Tancred Vane found himself thinking about it, going over details, as he lay in bed in his darkened room, unable to sleep. It had been such a vivid account. He now felt the irresistible urge to listen to it again. He wanted, nay, longed, to hear Miss Hope’s voice once more.
He had actually recorded her story on tape and the cassette recorder stood on his bedside table, so all he needed to do was to reach out, locate the button and then press it – voila.
‘It was back in 1941. My father was appointed Head of Chancery at the British legation in Sofia. Mother had the gravest doubts about living in Bulgaria and so did I, if I have to be perfectly honest. A girl at school had told me Bulgarians were cannibals. She said Bulgarians were grim, gnome-like and extremely ferocious and that they liked nothing better than drinking blood. I think she must have been thinking of Borneoans.
‘My poor mother dreaded becoming marooned in a strange country, among people with whom she’d find no common bond. She feared she might be made to feel like Keats’ Ruth. That’s my favourite poet, yes – fancy you remembering! The sad heart of Ruth, when sick for home, she stood in tears amid the alien corn.
‘Well, we’d been warned that life in these parts of the Balkans lacked the choreography and grace of Western civilization, that wealth was rare, and either impossibly ostentatious or hidden – that no sponsoring of arts and letters or any form of cultivated living ever took place.
‘Glory and prosperity were said to have eluded Bulgaria. Bucharest had acquired a pseudo-Parisian sheen and Athens a Levantine cosmopolitanism, which is better than no cosmopolitanism, but Sofia – alongside Belgrade and Tirana – never amounted to more than a dull, quasi-oriental provincial capital, lacking aristocracies of the blood or the spirit.
‘The reports, however, turned out to be inaccurate and Sofia came as a most pleasant surprise. It was a thoroughly decent place, you might say. We were given a fine house made of yellow stone and hordes of servants. There was a marvellous well-tended garden with roses proliferating like a tapestry of Burne-Jones! We were befriended by the ruling elite, whose members, my mother discovered soon enough, had been educated in France, Germany and even in England. And immediately my parents started receiving invitations to the palace – to luncheons, soirees, garden parties and charity galas.
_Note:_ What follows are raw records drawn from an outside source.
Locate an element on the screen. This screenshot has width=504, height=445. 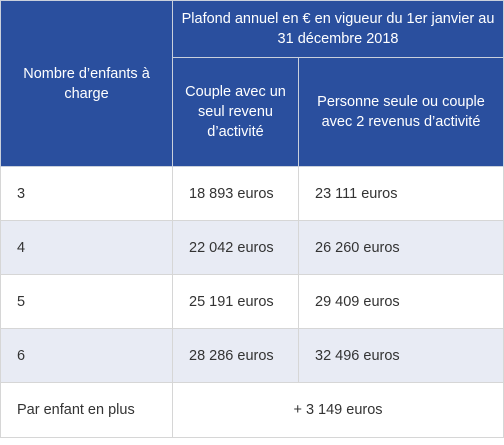
cell-children: 5 is located at coordinates (86, 302).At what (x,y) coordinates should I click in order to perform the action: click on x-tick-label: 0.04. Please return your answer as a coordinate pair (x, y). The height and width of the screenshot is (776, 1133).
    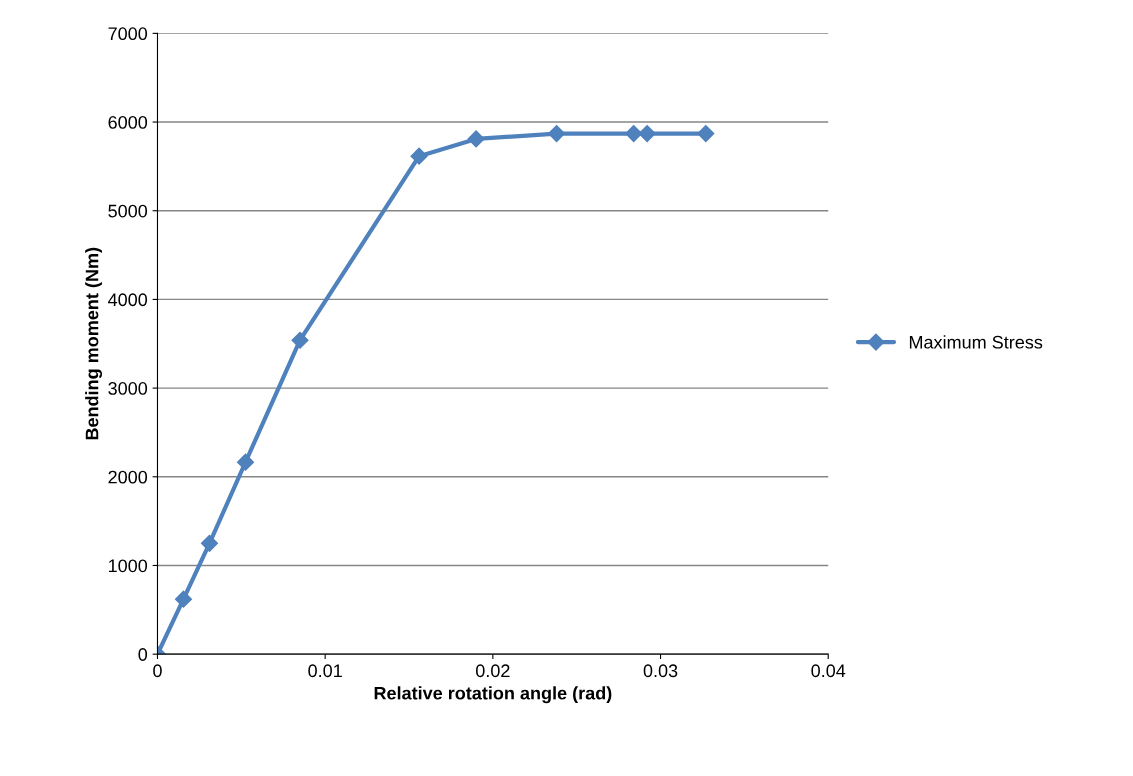
    Looking at the image, I should click on (828, 671).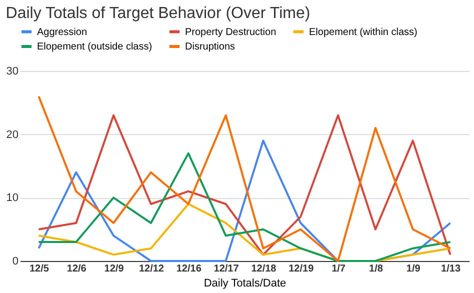  Describe the element at coordinates (245, 284) in the screenshot. I see `x-axis-title: Daily Totals/Date` at that location.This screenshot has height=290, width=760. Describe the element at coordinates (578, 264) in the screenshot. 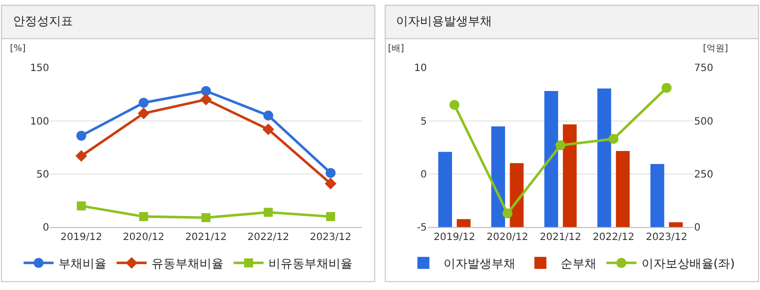

I see `legend-label: 순부채` at that location.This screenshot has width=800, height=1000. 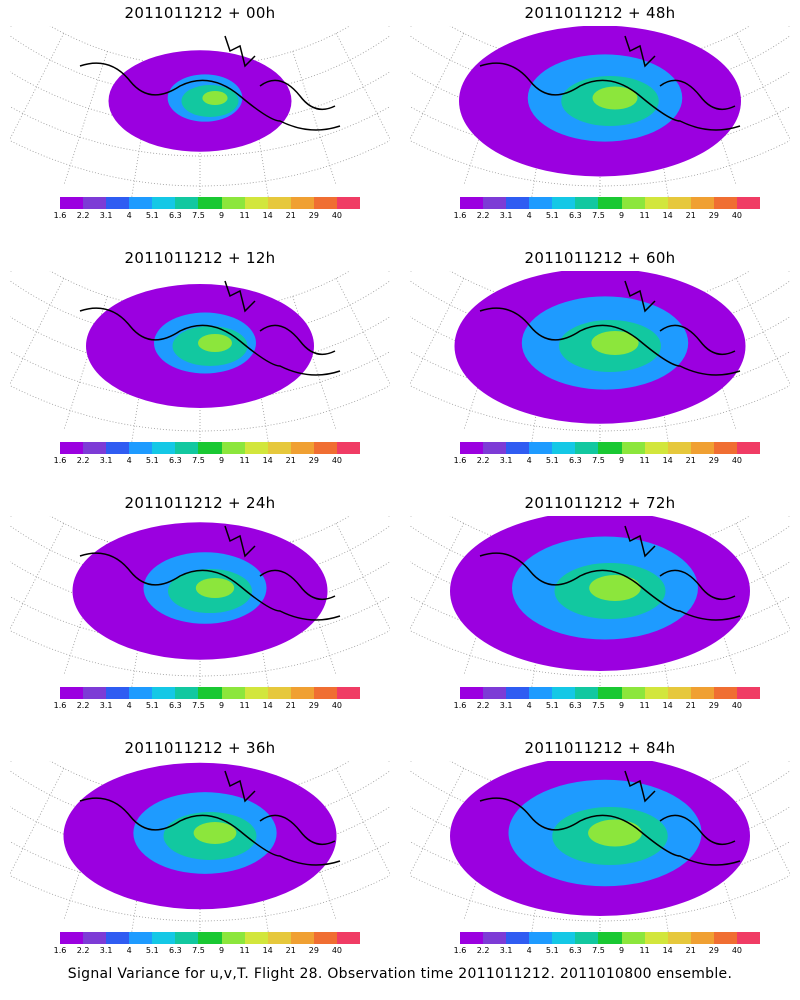 What do you see at coordinates (600, 13) in the screenshot?
I see `panel-title: 2011011212 + 48h` at bounding box center [600, 13].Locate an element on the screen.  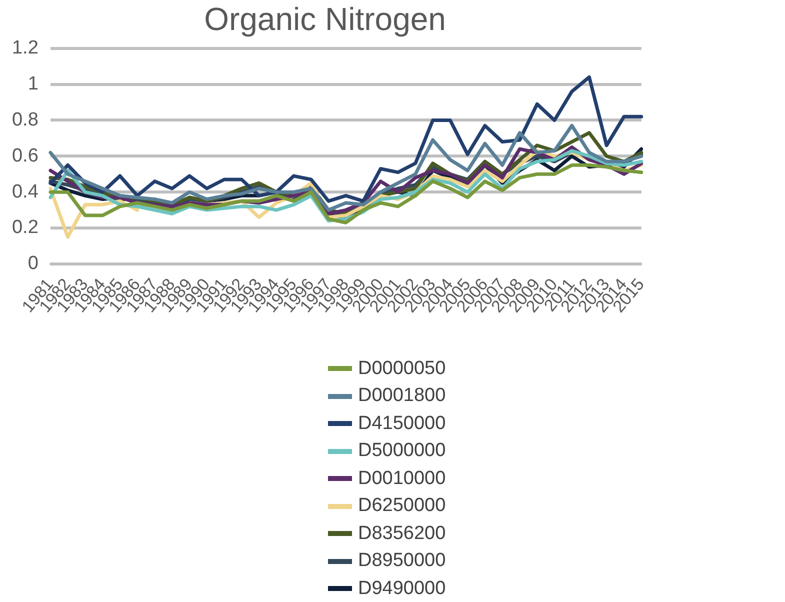
y-tick-label: 1.2 is located at coordinates (25, 48).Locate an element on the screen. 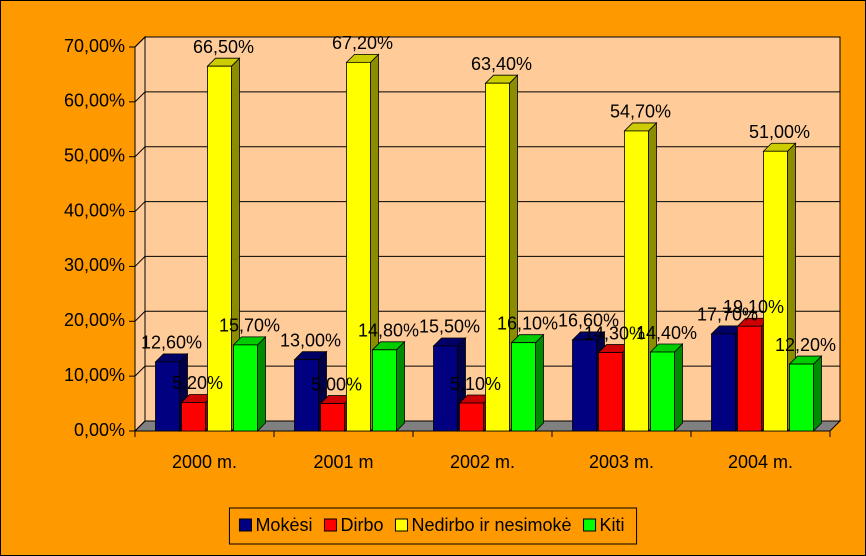  x-tick-label: 2004 m. is located at coordinates (760, 462).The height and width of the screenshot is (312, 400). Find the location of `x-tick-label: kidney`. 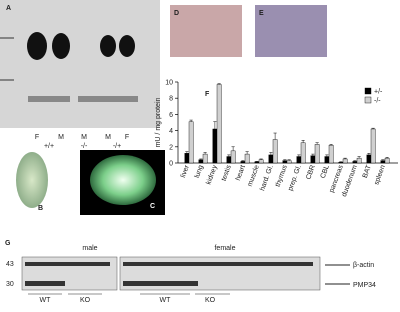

‘Well, in a couple of months, as you know, Bulgaria was to abandon its neutrality and join the war as Germany’s ally. Consequently, all the British subjects living on Bulgarian territory would leave and the British legation would close – but that time had not come yet.
‘Officially at least, we were not yet the enemy.
‘The third of August was the anniversary of King Boris’ ascension to the throne. That was when the annual garden party took place at the royal palace in Sofia. My parents were certainly invited and on that occasion they decided to take me with them. I was just fifteen – a very mature fifteen, I must emphasize.
‘Dr Goebbels had come from Germany especially for the occasion. I have the most vivid recollection of him limping nimbly through the glittering throng. Although temperatures that day couldn’t have been higher, an icy wind seemed to blow as he passed me. It was as if an evil, solitary, cruel god had clambered down among the bustle of pleasure-seeking, cowardly, pitiful mortals!
‘Prince Cyril had with him his maitresse-en-titre, a cabaret singer of Magyar extraction called Victoria Kallassi, and their infant son Clement, known as Clemmie. To bring a bastard baby – what they used to call a badling – to the King’s anniversary garden party was not the done thing of course, but Cyril enjoyed being outrageous. Cyril had a talent for getting away with things.
‘That poor badling! He died five years later – fell in Lake Garda and drowned, or so I heard. I vividly remember the swan-shaped white pram and his corpulent and rather peevish-looking Austrian nanny. Her name was Fraulein Guldenhove.